Data excerpts

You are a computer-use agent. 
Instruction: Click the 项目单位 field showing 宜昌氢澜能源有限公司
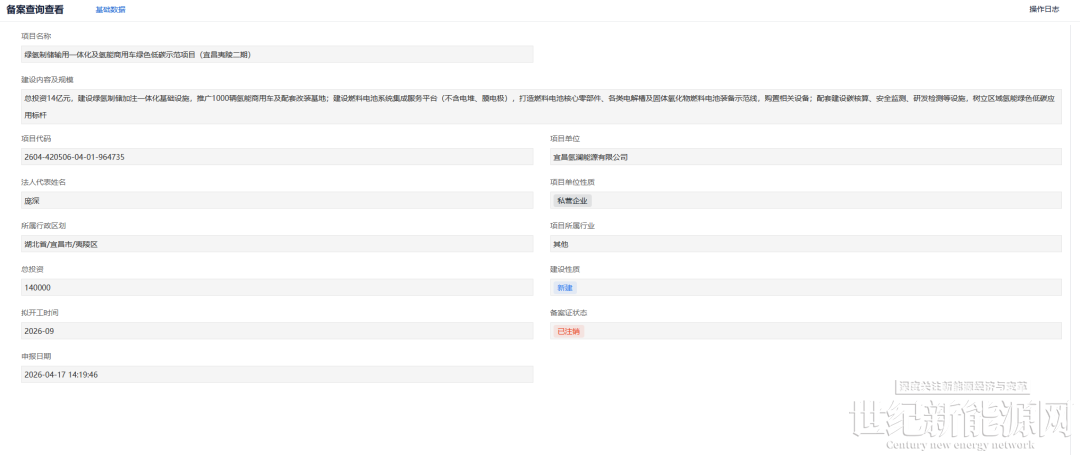(x=805, y=157)
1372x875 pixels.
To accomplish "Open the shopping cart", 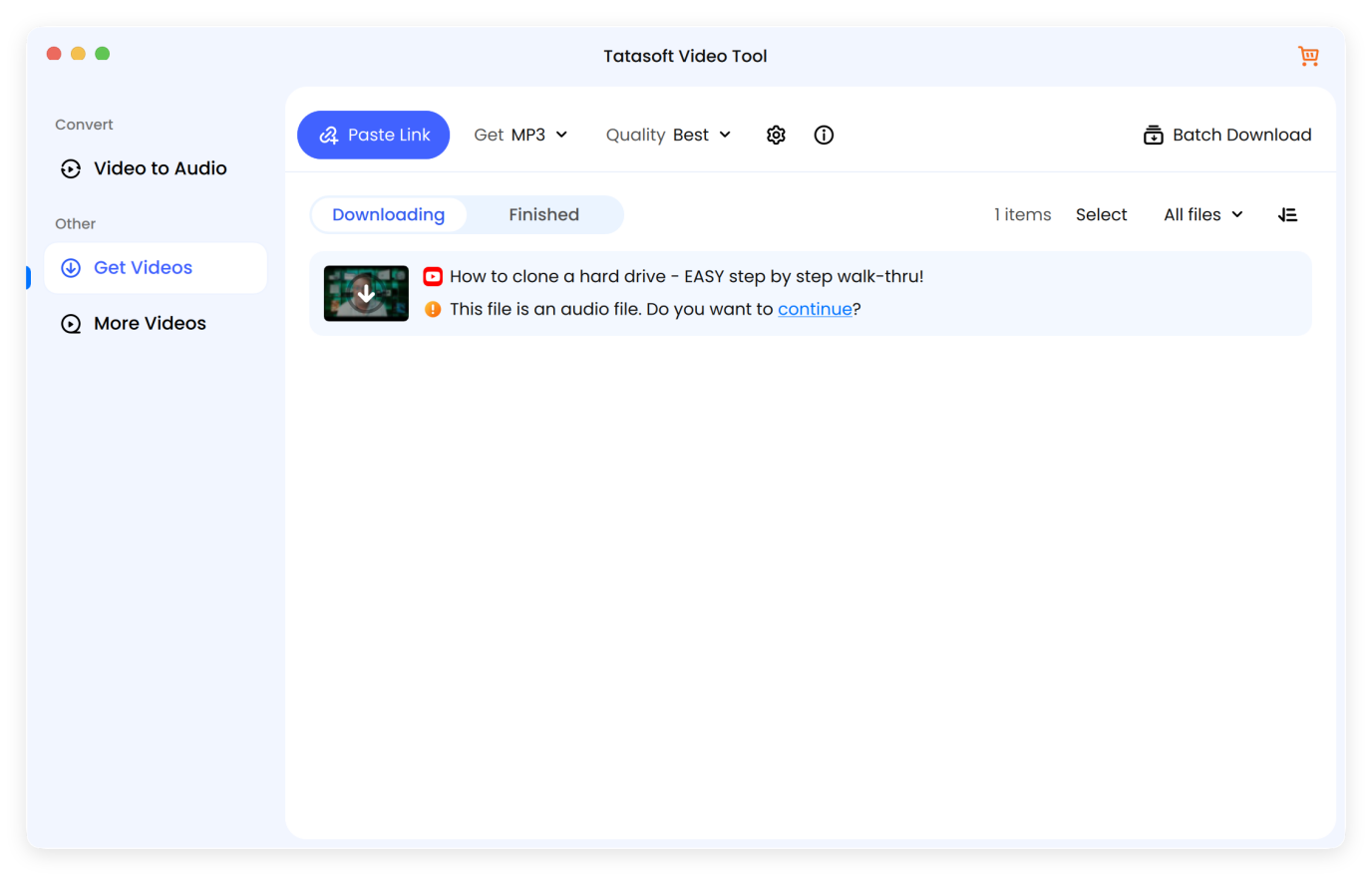I will 1308,56.
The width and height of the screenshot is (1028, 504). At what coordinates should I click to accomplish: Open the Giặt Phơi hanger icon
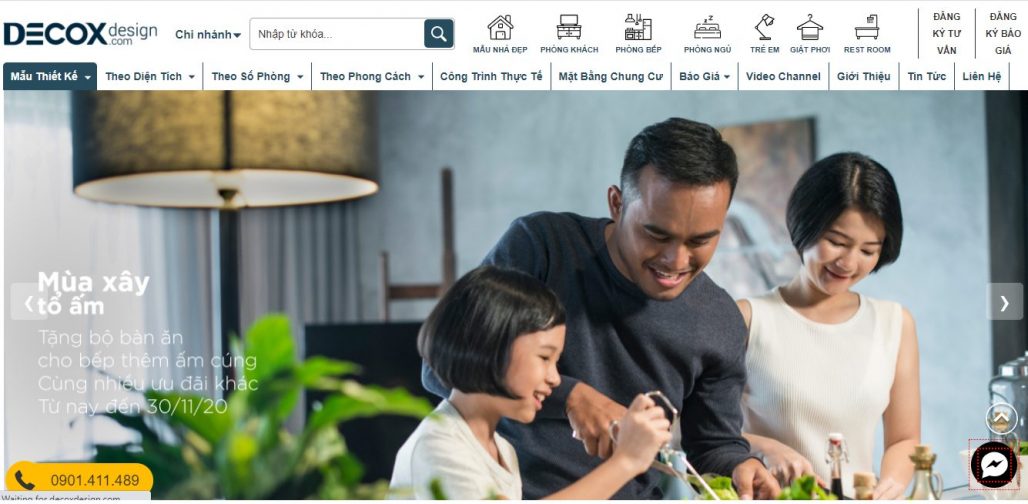[810, 28]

*EXERCISE INSTRUCTIONS:* Your answer must be the exact lines from the one containing "The width and" through the last line of the records above, with both included and no pictures.

*YOUR SOLUTION:*
The width and height of the screenshot is (1028, 504). At what coordinates should I click to accomplish: Open the Giặt Phơi hanger icon
[810, 28]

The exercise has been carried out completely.